From 1bffff5c891b174e1296a5182f09a8b46311b326 Mon Sep 17 00:00:00 2001
Message-Id: <1bffff5c891b174e1296a5182f09a8b46311b326.1306689214.git.minchan.kim@gmail.com>
In-Reply-To: <cover.1306689214.git.minchan.kim@gmail.com>
References: <cover.1306689214.git.minchan.kim@gmail.com>
From: Minchan Kim <minchan.kim@gmail.com>
Date: Mon, 30 May 2011 01:48:32 +0900
Subject: [PATCH v2 08/10] migration: make in-order-putback aware

This patch makes migrate_pages_inorder_lru which is aware of in-order putback.
So newpage is located at old page's LRU position.

The logic is following as.

This patch creates new API migrate_pages_inorder_lru for compaction.
We need it because

1. inorder_lru uses singly linked list but migrate_pages doesn't support it
2. I need defer old page's putback.(see below)
3. I don't want to bother generic migrate_pages.
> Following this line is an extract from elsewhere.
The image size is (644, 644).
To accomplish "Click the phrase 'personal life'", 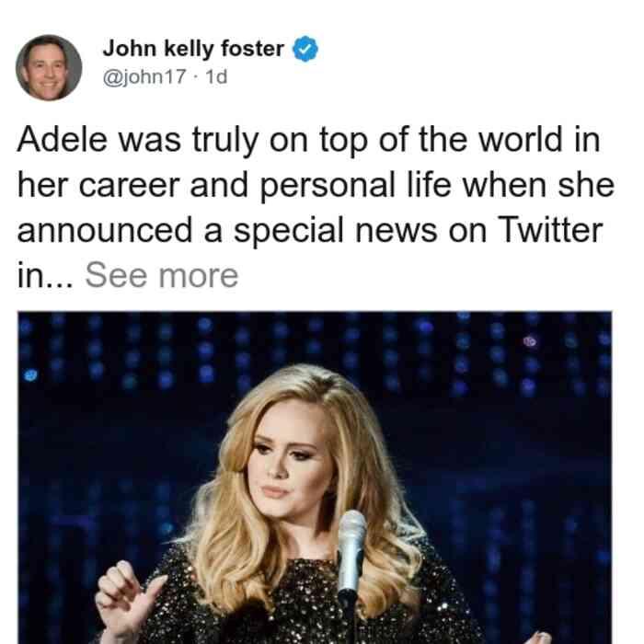I will tap(355, 186).
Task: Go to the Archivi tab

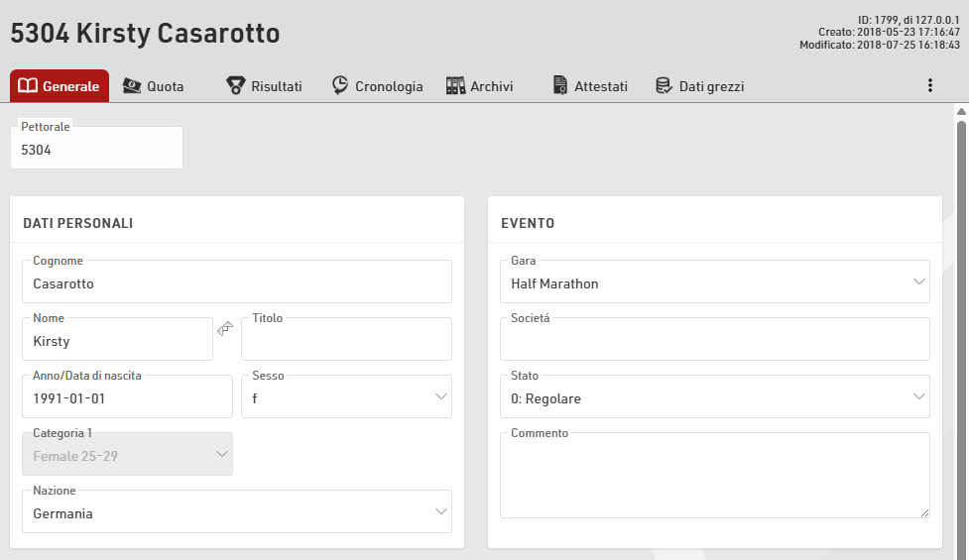Action: [x=479, y=86]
Maybe there are some points
   we can unify but I want to defer it after review/merge/stable this series.

For in-order-putback of migration, we need some tweak.
First of all, we need defer old page's putback.
At present, during migration, old page would be freed through unmap_and_move's putback_lru_page.
It has a problem in inorder-putback's keep_lru_order logic.
It does check PageLRU and so on. If old page would be freed, it doesn't have PageLRU any more
so keep_lru_order returns false so inorder putback would become nop.
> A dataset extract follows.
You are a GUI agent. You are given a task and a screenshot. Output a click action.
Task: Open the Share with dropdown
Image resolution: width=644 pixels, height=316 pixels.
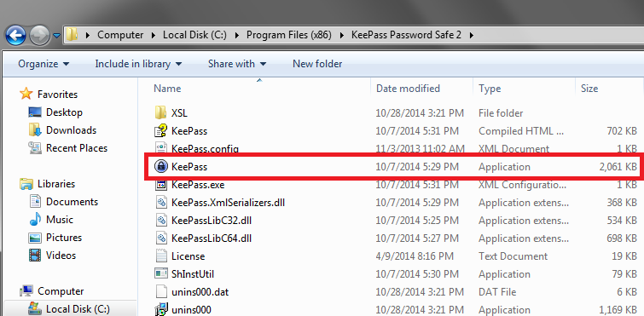tap(237, 64)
Second, we need adjust prev_page of inorder_lru pages when we putback newpage and
free old page.
For example,

PHY : H - P1 - P2 - P3 - P4 - P5 - T
LRU : H - P5 - P4 - P3 - P2 - P1 - T
inorder_lru : 0

We isolate P2,P3,P4 so inorder_lru has following list

PHY : H - P1 - P2 - P3 - P4 - P5 - T
LRU : H - P5 - P1 - T
inorder_lru : (P4,P5) - (P3,P4) - (P2,P3)

After 1st putback,

PHY : H - P1 - P2 - P3 - P4 - P5 - T
LRU : H - P5 - P4' - P1 - T
inorder_lru : (P3,P4) - (P2,P3)
P4' is newpage and P4(ie, old page) would freed

In 2nd putback, P3 would find P4 in keep_order_lru but P4 is in buddy
so it returns false then inorder_lru doesn't work any more.
The bad effect continues until P2. That's too bad.
For fixing, this patch defines adjust_inorder_prev_page.
It works following as.

After 1st putback,

PHY : H - P1 - P2 - P3 - P4 - P5 - T
LRU : H - P5 - P4' - P1 - T
inorder_lru : (P3,P4') - (P2,P3)

It replaces old page's pointer with new one's so

In 2nd putback,

PHY : H - P1 - P2 - P3 - P4 - P5 - T
LRU : H - P5 - P4' - P3' - P1 -  T
inorder_lru : (P2,P3')

In 3rd putback,

PHY : H - P1 - P2 - P3 - P4 - P5 - T
LRU : H - P5 - P4' - P3' - P2' - P1 - T
inorder_lru : 0

Cc: KAMEZAWA Hiroyuki <kamezawa.hiroyu@jp.fujitsu.com>
Cc: KOSAKI Motohiro <kosaki.motohiro@jp.fujitsu.com>
Cc: Mel Gorman <mgorman@suse.de>
Cc: Rik van Riel <riel@redhat.com>
Cc: Andrea Arcangeli <aarcange@redhat.com>
Signed-off-by: Minchan Kim <minchan.kim@gmail.com>
---
 o Actually, I don't like new version of migration. We already had it on hugepage
   so I don't want to add another new version. But this patch might make many trouble
   of handling page list so I want to not propagate it into another stable thing.
   So my final descision is a complete separation but if you guys don't like it,
   I can unify it with some flag parameter. Maybe it could make code very ugly, I think.
   I want to unify all of migrate functions(ie, normal, inorder, huge_page) later.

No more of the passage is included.